[Что нужно сделать] Воспроизведите дословно отрывок из текста о Лобачевском, начав с фрагмента со словами «Он изменился быстро» и остановившись после слов «принятых им истин.».

[Исходный текст]
- - - - - - -

Ушел в науку. Изучал солнечную корону, вел наблюдения во время затмения. Увлекся температурными режимами почв, ставил опыты. Но все это не главное, разумеется. Главное — геометрия. Геометрия витала над всеми делами, над радостями и горестями бытия. Геометрия давала высшее счастье и самую острую боль. Он постоянно ощущал огромное нечеловеческое одиночество, недуг неизлечимого непонимания, заговор враждебного молчания, прорываемый вдруг мерзким пасквилем в булгаринском журнале: «Даже трудно было бы понять и то, каким образом г. Лобачевский из самой легкой и самой ясной в математике, какова геометрия, мог сделать такое тяжелое, такое темное и непроницаемое учение... Для чего же писать, да еще и печатать такие нелепые фантазии?..»

Такая слепота была для него во сто крат страшнее слепоты собственней.

Если верить рапортам, молодой Лобачевский «был по большей части весьма дурного поведения, оказывался иногда в проступках достопримечательных, многократно подавал худые примеры для своих сотоварищей, за проступки свои неоднократно был наказываем, но не всегда исправлялся; в характере оказался упрямым, нераскаянным, часто ослушным и весьма много мечтательным о самом себе, в мнении получившем многие ложные понятия; в течение сего времени только по особым замечаниям записан в журнальную тетрадь и шнурованную книгу тридцать три раза».

Он изменился быстро и резко, и, как часто бывает с натурами яркими, пылкими, поломав свой нрав, стал не то чтобы угрюмым, а каким-то спокойно невеселым. Но даже в профессоре Лобачевском, в Лобачевском-ректоре была какая-то незавершенность характера, когда ход поступков и направление мыслей не совмещаются с общепринятыми, когда опыты, проверенные на многих, объявляются необязательными, короче, когда понять человека, установить его между привычными полюсами добра и зла невозможно. Глядя на Лобачевского, проницательный наблюдатель отгадал бы сразу, что звания, положение, ордена, деньги — все это для него лишь зыбкие постройки на не понятой другими тверди принятых им истин.

- - - - - - -

[Фрагменты строк]
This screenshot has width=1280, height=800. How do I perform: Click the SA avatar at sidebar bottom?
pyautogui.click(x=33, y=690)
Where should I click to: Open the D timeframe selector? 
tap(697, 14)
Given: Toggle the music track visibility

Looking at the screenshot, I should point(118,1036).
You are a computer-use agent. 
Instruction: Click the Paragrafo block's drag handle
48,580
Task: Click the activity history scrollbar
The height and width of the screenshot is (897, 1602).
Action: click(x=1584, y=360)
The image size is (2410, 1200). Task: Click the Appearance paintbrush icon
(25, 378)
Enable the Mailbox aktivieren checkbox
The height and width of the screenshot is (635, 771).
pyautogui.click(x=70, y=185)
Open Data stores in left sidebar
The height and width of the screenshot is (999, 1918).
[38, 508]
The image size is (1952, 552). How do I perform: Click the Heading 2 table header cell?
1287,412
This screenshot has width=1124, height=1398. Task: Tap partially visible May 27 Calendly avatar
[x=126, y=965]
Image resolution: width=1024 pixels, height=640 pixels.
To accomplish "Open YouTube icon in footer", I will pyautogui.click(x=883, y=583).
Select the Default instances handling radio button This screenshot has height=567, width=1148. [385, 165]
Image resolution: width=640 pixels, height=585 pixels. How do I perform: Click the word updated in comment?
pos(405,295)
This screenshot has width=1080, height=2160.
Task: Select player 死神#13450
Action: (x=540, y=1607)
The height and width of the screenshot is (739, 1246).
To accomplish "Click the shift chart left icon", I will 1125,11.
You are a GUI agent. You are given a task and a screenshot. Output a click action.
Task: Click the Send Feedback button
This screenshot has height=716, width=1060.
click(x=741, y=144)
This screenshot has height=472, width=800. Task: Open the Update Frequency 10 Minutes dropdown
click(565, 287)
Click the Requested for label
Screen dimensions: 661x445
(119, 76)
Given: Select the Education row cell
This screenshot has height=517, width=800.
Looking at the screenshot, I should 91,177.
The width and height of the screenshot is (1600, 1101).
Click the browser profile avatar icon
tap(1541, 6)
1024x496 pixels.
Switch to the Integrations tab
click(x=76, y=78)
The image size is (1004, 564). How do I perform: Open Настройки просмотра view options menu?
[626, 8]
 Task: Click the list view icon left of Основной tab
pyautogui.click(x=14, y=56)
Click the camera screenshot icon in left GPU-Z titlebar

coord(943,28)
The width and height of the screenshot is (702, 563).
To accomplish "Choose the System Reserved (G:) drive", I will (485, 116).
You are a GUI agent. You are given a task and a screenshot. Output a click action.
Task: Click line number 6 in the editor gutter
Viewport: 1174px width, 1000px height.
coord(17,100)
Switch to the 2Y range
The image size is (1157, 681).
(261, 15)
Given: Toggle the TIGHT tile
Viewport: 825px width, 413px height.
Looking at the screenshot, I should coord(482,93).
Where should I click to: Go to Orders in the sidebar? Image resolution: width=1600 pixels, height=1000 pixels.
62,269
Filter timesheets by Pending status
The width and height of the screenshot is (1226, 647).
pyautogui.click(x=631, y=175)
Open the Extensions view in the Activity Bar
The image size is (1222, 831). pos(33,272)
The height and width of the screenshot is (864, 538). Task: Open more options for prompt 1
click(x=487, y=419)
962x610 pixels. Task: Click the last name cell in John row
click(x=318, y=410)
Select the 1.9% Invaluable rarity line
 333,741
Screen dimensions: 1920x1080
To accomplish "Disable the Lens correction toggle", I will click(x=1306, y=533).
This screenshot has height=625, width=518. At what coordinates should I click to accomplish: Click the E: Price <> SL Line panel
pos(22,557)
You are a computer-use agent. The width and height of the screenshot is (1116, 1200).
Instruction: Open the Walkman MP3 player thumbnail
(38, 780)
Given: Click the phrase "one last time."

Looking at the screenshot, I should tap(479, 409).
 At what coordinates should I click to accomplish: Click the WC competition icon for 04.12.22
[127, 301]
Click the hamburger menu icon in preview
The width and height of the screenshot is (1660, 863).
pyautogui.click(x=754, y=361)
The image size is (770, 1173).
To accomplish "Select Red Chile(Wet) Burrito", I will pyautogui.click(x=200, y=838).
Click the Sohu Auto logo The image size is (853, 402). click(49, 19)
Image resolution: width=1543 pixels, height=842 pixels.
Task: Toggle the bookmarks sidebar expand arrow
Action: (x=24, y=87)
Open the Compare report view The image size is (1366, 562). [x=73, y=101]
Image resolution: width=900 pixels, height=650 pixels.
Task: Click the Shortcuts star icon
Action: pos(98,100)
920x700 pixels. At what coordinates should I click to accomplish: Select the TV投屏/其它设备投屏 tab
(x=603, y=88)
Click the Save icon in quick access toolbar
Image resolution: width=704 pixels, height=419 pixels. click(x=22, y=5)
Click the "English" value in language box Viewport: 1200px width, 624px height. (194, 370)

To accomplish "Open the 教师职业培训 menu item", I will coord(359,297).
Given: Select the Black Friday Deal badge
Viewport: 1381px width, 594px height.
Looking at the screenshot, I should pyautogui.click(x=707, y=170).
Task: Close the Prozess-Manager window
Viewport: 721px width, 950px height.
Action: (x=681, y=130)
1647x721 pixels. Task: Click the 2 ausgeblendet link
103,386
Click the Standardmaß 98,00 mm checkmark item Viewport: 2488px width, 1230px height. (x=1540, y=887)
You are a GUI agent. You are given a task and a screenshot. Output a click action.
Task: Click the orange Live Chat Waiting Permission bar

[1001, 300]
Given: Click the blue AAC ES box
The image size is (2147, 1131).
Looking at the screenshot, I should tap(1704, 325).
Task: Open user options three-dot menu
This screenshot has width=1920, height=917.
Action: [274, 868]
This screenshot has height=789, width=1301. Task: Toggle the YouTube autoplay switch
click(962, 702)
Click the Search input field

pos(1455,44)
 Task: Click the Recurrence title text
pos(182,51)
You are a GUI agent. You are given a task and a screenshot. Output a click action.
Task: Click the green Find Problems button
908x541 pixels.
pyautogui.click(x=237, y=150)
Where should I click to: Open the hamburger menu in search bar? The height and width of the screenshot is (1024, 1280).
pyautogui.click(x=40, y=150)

- - - - - - -

[Результат выполнения]
Он изменился быстро и резко, и, как часто бывает с натурами яркими, пылкими, поломав свой нрав, стал не то чтобы угрюмым, а каким-то спокойно невеселым. Но даже в профессоре Лобачевском, в Лобачевском-ректоре была какая-то незавершенность характера, когда ход поступков и направление мыслей не совмещаются с общепринятыми, когда опыты, проверенные на многих, объявляются необязательными, короче, когда понять человека, установить его между привычными полюсами добра и зла невозможно. Глядя на Лобачевского, проницательный наблюдатель отгадал бы сразу, что звания, положение, ордена, деньги — все это для него лишь зыбкие постройки на не понятой другими тверди принятых им истин.